GIVEN REQUEST:
Count the lines in the rows below that contain the word "Instruction" and give only the number.

DATA FOR THIS EXERCISE:
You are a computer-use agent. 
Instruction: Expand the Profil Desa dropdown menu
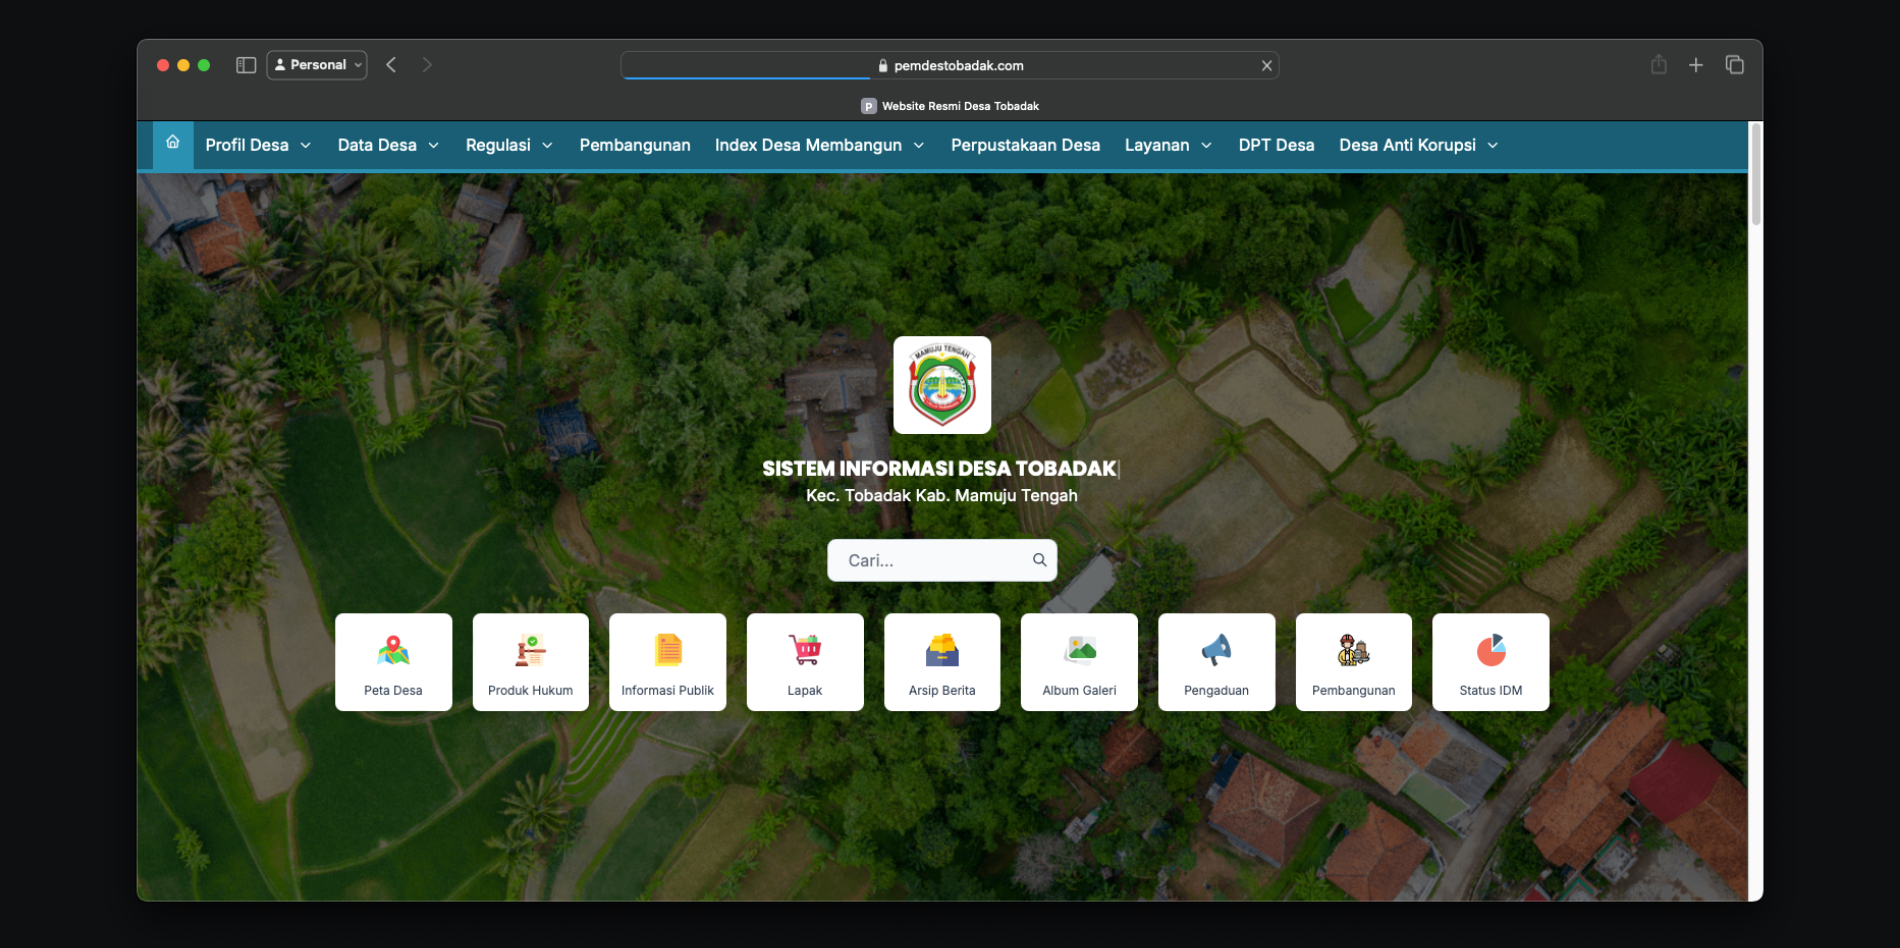click(258, 145)
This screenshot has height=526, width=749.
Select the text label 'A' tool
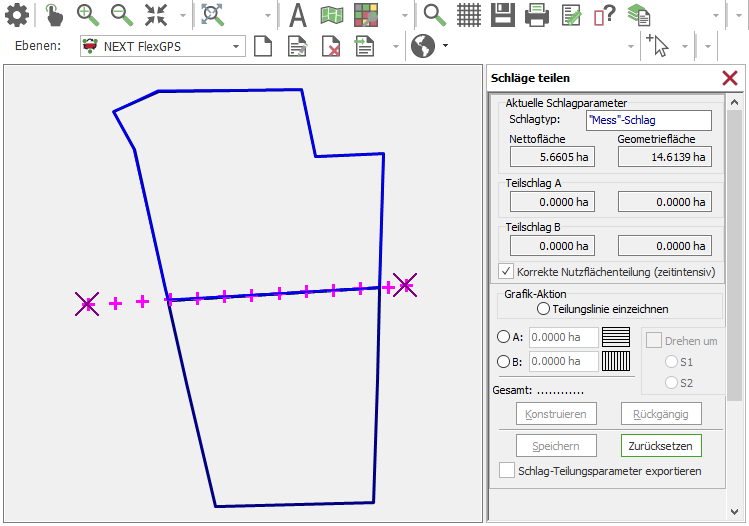pyautogui.click(x=297, y=15)
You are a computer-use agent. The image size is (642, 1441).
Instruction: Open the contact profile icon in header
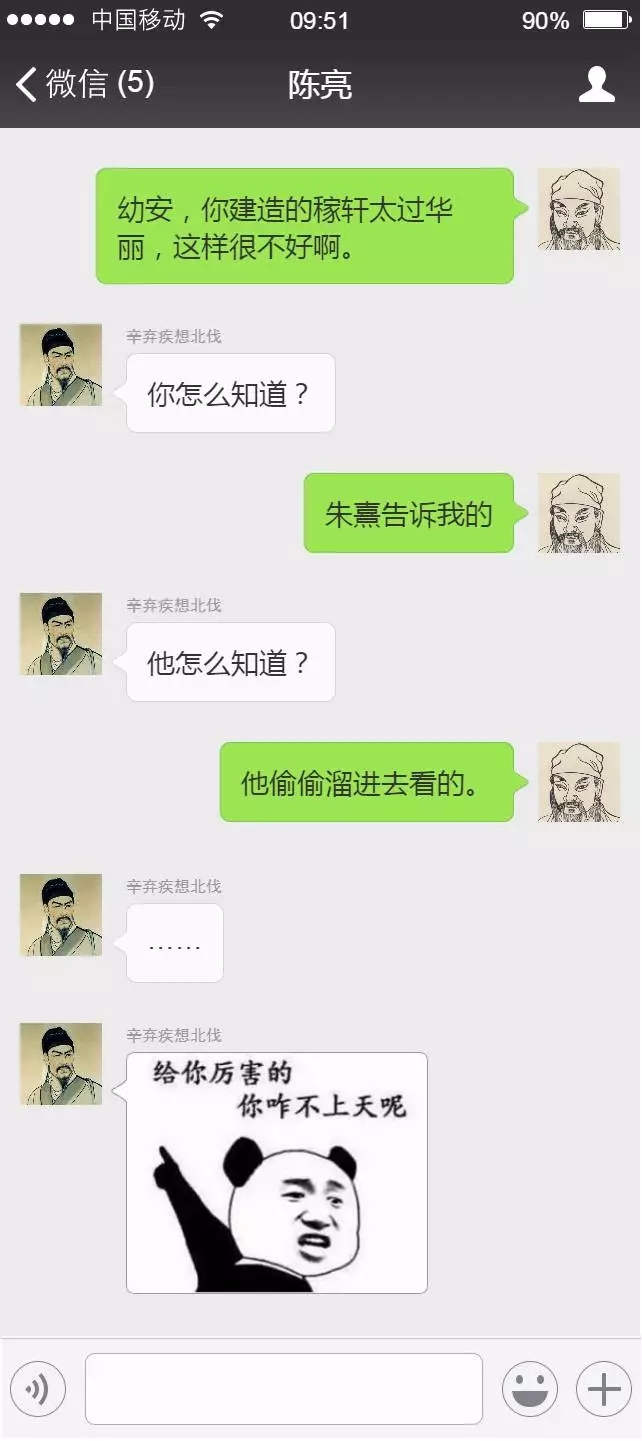pos(596,85)
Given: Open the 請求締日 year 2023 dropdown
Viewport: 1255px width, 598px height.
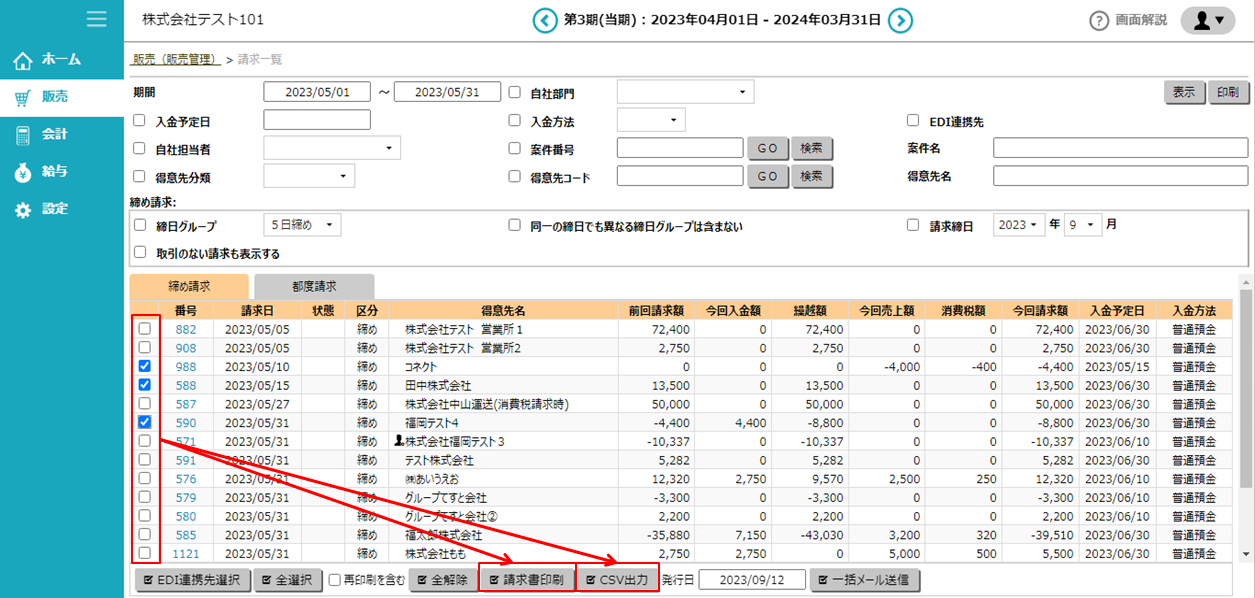Looking at the screenshot, I should pos(1019,225).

THE COMPLETED TASK:
2